== EXTRAIT DE PAGE
Les repas de Lucullus, jour après jour, étaient d’une richesse insolente. Par les lits couverts de pourpre, les coupes serties de pierres précieuses, les chœurs et les intermèdes musicaux, mais aussi par la variété des plats et l’extrême raffinement dans la préparation des mets et des friandises, il se faisait envier du vulgaire. C’est ainsi que l’on applaudit un mot de Pompée : celui-ci était malade, et son médecin lui avait prescrit de manger une grive, mais ses serviteurs lui dirent qu’en été l’on ne pouvait trouver de grives ailleurs que chez Lucullus qui en faisait l’élevage ; il ne leur permit pas d’y aller en chercher, et dit à son médecin : « alors, si Lucullus n’était pas un gourmet, Pompée ne pourrait vivre ? », et il se fit apprêter un mets facile à se procurer. Caton était l’ami et le parent de Lucullus, mais il réprouvait absolument son genre de vie : un jour, entendant au sénat un jeune homme débiter hors de propos un discours ennuyeux et interminable sur la frugalité et la tempérance, il se leva et dit : « ne vas-tu pas finir, toi qui es riche comme Crassus, qui vis comme Lucullus et qui parles comme Caton ? » Certains disent que ce mot fut réellement prononcé, mais par un autre que Caton.
Cependant Lucullus non seulement aimait ce genre de vie, mais il en tirait vanité, comme on peut le voir par ce qu’on rapporte de lui. On dit qu’il régala plusieurs jours de suite des Grecs qui étaient venus à Rome et que ces gens, par un scrupule vraiment hellénique, eurent honte et déclinèrent son invitation, à cause des dépenses considérables qu’il faisait chaque jour pour eux. Lucullus leur répondit en souriant : « une certaine part de ces frais est bien pour vous, Grecs, mais la plus grande est pour Lucullus. » Une fois qu’il était seul, on ne lui avait apprêté qu’un unique service et un modeste repas. Il se fâcha et fit appeler le serviteur préposé à cet office. Celui-ci dit qu’il n’avait pas cru, puisqu’il n’y avait pas d’invités, qu’il fût besoin de mets somptueux. « Que dis-tu ? s’écria Lucullus, ne savais-tu pas qu’aujourd’hui Lucullus dîne chez Lucullus ? »
====
### [CONSIGNE ÉCRITE 1]
Dans l'extrait sur Lucullus, quel mets le médecin de Pompée lui avait-il prescrit ?
== ENTRÉES EXTRAITES
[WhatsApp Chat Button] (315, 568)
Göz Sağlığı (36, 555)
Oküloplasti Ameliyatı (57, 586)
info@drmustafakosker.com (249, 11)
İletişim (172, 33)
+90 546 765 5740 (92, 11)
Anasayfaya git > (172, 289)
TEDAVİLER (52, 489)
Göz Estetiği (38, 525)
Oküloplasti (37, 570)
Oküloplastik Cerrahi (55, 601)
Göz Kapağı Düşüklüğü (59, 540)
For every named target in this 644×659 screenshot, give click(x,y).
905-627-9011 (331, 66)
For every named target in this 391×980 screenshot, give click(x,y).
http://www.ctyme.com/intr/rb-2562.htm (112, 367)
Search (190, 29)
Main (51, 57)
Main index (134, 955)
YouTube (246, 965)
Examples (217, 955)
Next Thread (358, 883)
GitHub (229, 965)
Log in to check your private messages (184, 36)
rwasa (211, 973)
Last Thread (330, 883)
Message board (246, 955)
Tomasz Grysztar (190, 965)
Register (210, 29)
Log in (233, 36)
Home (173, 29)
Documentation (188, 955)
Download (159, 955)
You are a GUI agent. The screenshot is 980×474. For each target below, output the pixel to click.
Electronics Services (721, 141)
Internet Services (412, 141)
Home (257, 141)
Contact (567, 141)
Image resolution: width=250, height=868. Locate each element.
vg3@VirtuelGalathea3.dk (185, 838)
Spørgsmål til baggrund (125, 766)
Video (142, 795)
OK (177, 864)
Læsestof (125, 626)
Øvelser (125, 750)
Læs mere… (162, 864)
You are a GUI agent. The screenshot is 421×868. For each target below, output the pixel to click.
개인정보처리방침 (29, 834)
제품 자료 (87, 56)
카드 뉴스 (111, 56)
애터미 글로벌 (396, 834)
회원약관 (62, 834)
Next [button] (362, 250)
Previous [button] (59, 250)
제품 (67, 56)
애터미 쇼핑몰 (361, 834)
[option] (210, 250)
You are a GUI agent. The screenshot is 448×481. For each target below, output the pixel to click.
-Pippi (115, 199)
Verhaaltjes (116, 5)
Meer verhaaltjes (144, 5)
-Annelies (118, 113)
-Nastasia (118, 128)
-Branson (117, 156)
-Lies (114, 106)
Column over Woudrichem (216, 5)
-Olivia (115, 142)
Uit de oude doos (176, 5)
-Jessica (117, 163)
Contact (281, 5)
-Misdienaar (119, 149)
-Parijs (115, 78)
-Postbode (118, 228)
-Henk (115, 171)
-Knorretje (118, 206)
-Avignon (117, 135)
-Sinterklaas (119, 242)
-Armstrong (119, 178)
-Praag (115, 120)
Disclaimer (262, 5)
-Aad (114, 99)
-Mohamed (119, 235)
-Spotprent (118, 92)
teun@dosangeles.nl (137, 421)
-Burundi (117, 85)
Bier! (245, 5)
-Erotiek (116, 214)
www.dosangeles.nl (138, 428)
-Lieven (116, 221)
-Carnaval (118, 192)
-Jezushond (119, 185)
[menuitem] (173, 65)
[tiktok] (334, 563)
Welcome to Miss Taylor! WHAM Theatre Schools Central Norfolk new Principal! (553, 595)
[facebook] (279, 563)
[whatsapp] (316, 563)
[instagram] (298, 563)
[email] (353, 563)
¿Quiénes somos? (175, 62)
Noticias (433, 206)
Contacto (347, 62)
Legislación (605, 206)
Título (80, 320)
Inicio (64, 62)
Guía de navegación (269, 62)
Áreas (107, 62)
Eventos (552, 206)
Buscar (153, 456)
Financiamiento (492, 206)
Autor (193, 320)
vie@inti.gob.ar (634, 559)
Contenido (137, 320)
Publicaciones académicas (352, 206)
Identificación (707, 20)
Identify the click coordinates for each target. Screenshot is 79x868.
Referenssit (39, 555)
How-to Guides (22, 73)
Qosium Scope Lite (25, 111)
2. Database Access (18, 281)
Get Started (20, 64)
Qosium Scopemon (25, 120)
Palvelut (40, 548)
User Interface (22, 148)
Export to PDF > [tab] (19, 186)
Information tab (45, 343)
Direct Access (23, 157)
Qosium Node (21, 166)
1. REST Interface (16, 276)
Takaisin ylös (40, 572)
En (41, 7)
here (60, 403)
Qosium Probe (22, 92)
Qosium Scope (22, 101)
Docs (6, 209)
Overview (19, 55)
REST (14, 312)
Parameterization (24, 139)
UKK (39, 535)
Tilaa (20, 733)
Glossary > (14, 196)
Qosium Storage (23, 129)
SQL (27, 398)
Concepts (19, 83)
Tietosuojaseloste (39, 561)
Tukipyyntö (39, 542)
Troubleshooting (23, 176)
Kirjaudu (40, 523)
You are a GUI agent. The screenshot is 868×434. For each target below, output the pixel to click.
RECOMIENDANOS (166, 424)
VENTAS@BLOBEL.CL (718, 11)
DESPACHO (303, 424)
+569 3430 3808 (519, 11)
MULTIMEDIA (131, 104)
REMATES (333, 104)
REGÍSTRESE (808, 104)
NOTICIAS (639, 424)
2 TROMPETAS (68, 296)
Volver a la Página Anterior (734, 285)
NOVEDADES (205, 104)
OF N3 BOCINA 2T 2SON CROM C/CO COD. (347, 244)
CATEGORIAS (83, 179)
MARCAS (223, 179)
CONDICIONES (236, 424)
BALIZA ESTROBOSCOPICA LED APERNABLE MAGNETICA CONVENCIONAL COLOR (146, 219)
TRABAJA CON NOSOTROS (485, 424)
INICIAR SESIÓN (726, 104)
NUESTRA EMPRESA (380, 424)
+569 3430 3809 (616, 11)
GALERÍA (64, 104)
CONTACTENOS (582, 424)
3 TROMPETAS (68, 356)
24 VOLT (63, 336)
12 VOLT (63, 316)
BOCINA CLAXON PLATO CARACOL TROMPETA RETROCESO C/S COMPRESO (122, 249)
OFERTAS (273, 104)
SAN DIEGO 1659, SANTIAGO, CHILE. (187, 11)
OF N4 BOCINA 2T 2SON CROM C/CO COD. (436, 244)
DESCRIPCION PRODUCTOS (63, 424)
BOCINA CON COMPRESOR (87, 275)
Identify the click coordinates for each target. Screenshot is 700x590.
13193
====
### [CONSIGNE ÉCRITE 2]
Transformez en liste JSON de chaînes les lignes des entrées, en commençant à celle qui contient « OK (177, 864) » et en vous arrêtant après celle qui contient « [option] (210, 250) », s'il vous plaît. Mettez une chaîne par ligne et omettez les lignes vides.

### [RÉPONSE 1]
Une grive.

### [RÉPONSE 2]
[
  "OK (177, 864)",
  "Læsestof (125, 626)",
  "Øvelser (125, 750)",
  "Læs mere… (162, 864)",
  "You are a GUI agent. The screenshot is 421×868. For each target below, output the pixel to click.",
  "개인정보처리방침 (29, 834)",
  "제품 자료 (87, 56)",
  "카드 뉴스 (111, 56)",
  "애터미 글로벌 (396, 834)",
  "회원약관 (62, 834)",
  "Next [button] (362, 250)",
  "Previous [button] (59, 250)",
  "제품 (67, 56)",
  "애터미 쇼핑몰 (361, 834)",
  "[option] (210, 250)"
]